Фургонщик тоже обрадовался.

Я говорю: - Вот видишь, мои родные пришли за мной. Вечером они принесут тебе деньги.

И отнесли, действительно, в тот же вечер отнесли ему из краевого комитета награду - ведь он спас меня.

Сурен повез меня к тетке. Она меня не боялась, но очень боялась огромного количества моих вшей, меня стали купать, мыть. Всю мою одежду Сурен стал стирать, гладить, но вши остались в коротких волосах.

Меня уложили. Стали ходить ко мне товарищи с гостинцами. Как-то приносят целую курицу и просят отведать кусочек:

- Оля-джан, съешь хоть ножку... - я всю курицу съела.
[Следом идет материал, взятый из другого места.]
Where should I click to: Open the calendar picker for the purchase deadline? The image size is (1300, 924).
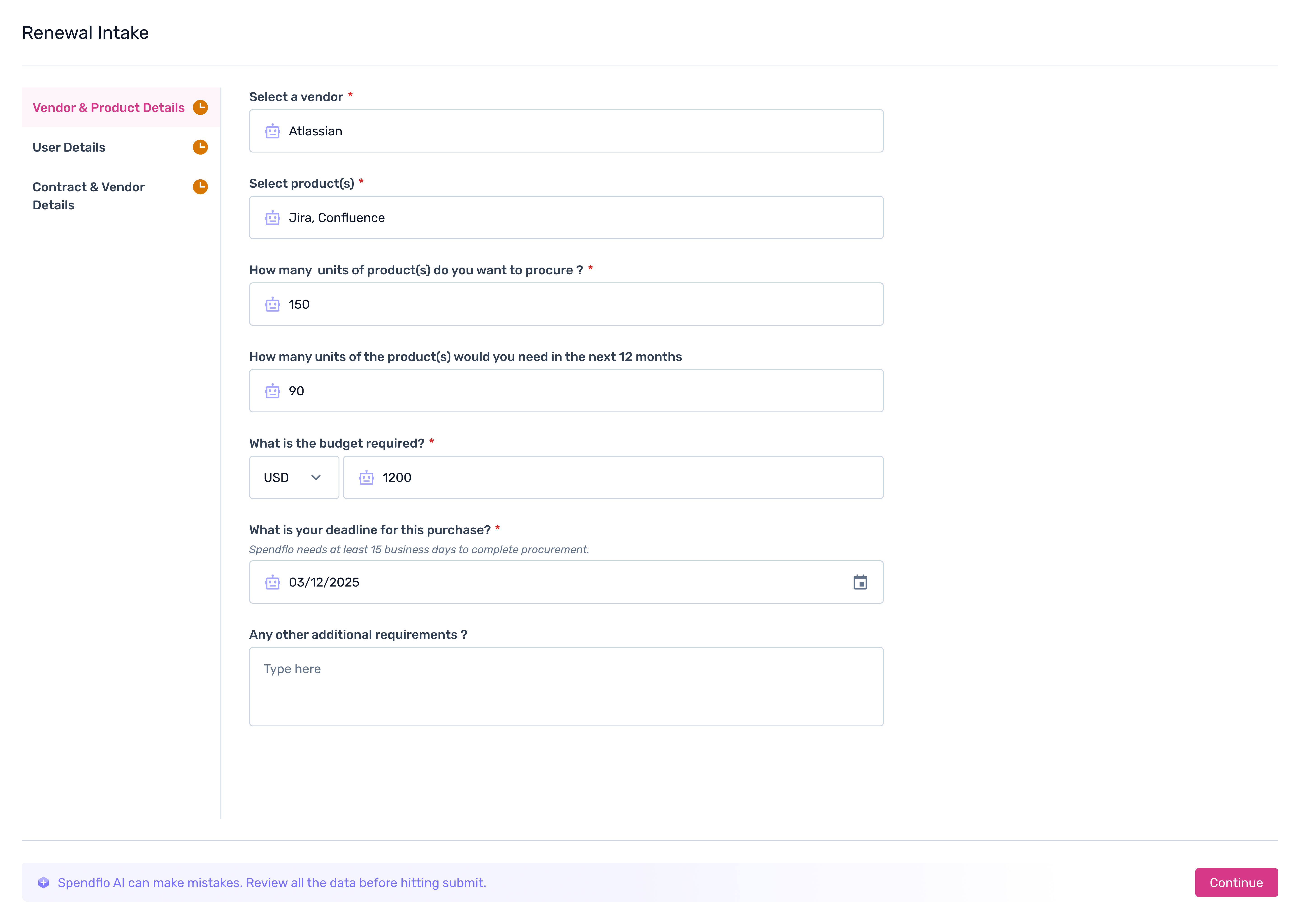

Другой приносит красивую корзиночку с пирожными:

 

- 85 -

- Оля-джан, съешь хоть одно пирожное... - я всю корзиночку съела.

Через неделю ноги начали двигаться. Первый выход был в парикмахерскую, где меня наголо обрили. Когда парикмахер меня стриг, то сразу спросил не из Владикавказа ли я приехала? - что на меня подействовало довольно неприятно. Я не созналась.

Мы решили ехать в Баку, там было мусаватское правительство. Мы удрали оттуда в декабре восемнадцатого, а теперь был апрель девятнадцатого. За это время турки уже ушли, и по Версальскому договору, заключенному в январе между Антантой и побежденными странами, Баку был опять оккупирован англичанами, так же, как и Грузия.

Выхлопотали опять пропуска на чужие фамилии, смертной казни уже не было, могли посадить, но не убить. Я уже на ногах стояла, плохо ходила, но ходила. Весила я сорок килограмм.